4DMT Highlights Recent Clinical Pipeline Progress, Near-Term Milestones and Organizational Updates
January 04 2024 - 8:00AM
4D Molecular Therapeutics (Nasdaq: FDMT, 4DMT or the Company),
a leading clinical-stage genetic medicines company focused on
unlocking the full potential of genetic medicines to treat large
market diseases, today announced clinical pipeline progress,
updates to near-term milestones and organizational updates.

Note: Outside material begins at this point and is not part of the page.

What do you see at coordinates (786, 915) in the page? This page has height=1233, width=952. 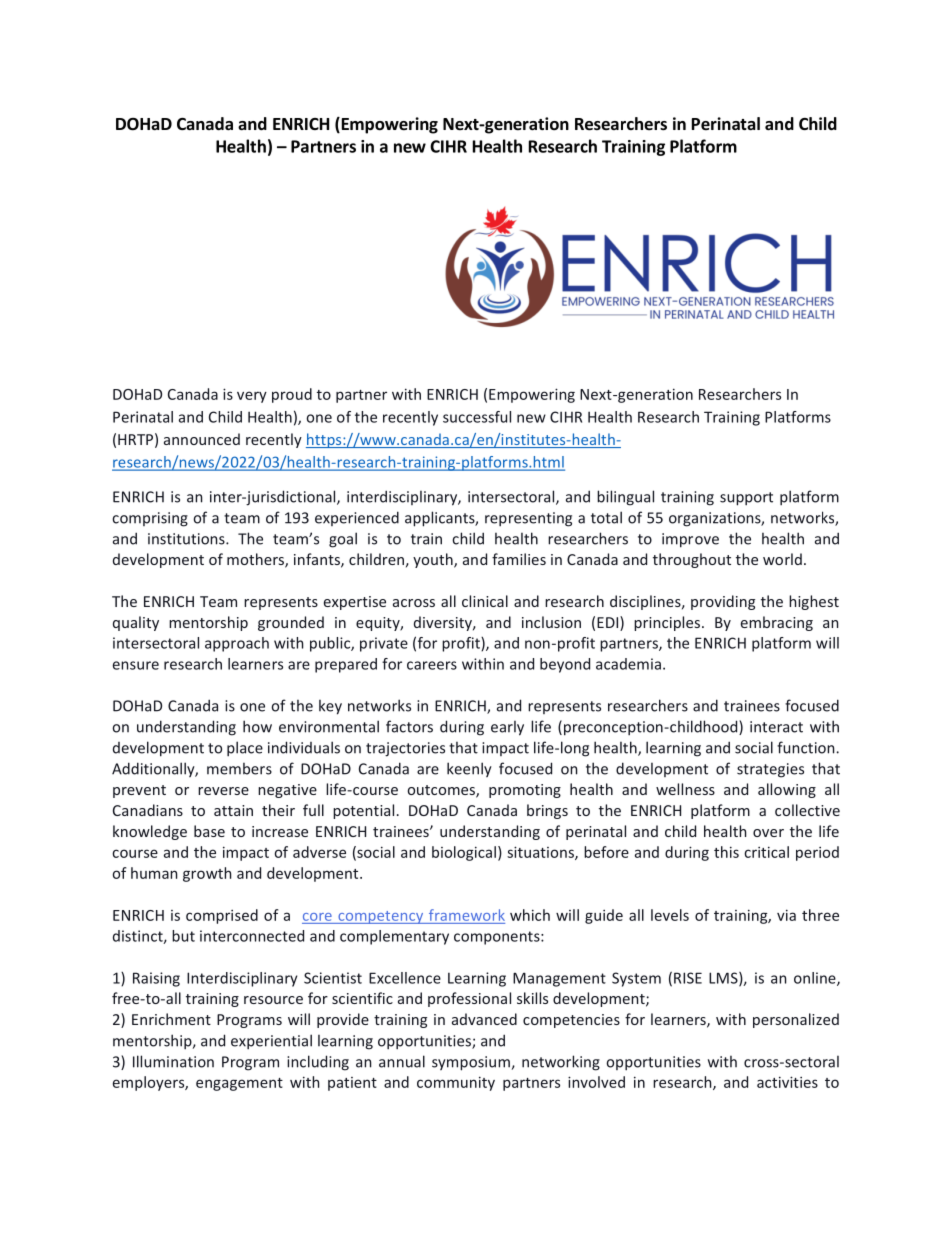 I see `via` at bounding box center [786, 915].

“2023 was a landmark year for 4DMT, highlighted by rapid
enrollment for 4D-150 in wet AMD and DME, strong CFTR protein
expression data for 4D-710 in lungs of people with CF, multiple
value-generating business development partnerships, and key
additions to the Executive Team,” said David Kirn, M.D., Co-founder
and Chief Executive Officer of 4DMT. “Looking forward to 2024, we
plan to release multiple important datasets from our lead programs
in wet AMD, DME and CF. We also plan to share guidance on the
design and timing of Phase 3 clinical trials. In addition, we
expect to initiate clinical development of 4D-175 in geographic
atrophy by the second half of the year. By the end of 2024, we
intend to progress clinical development in four large market
diseases, positioning us well in our strategy to become a fully
integrated large market genetic medicines company.”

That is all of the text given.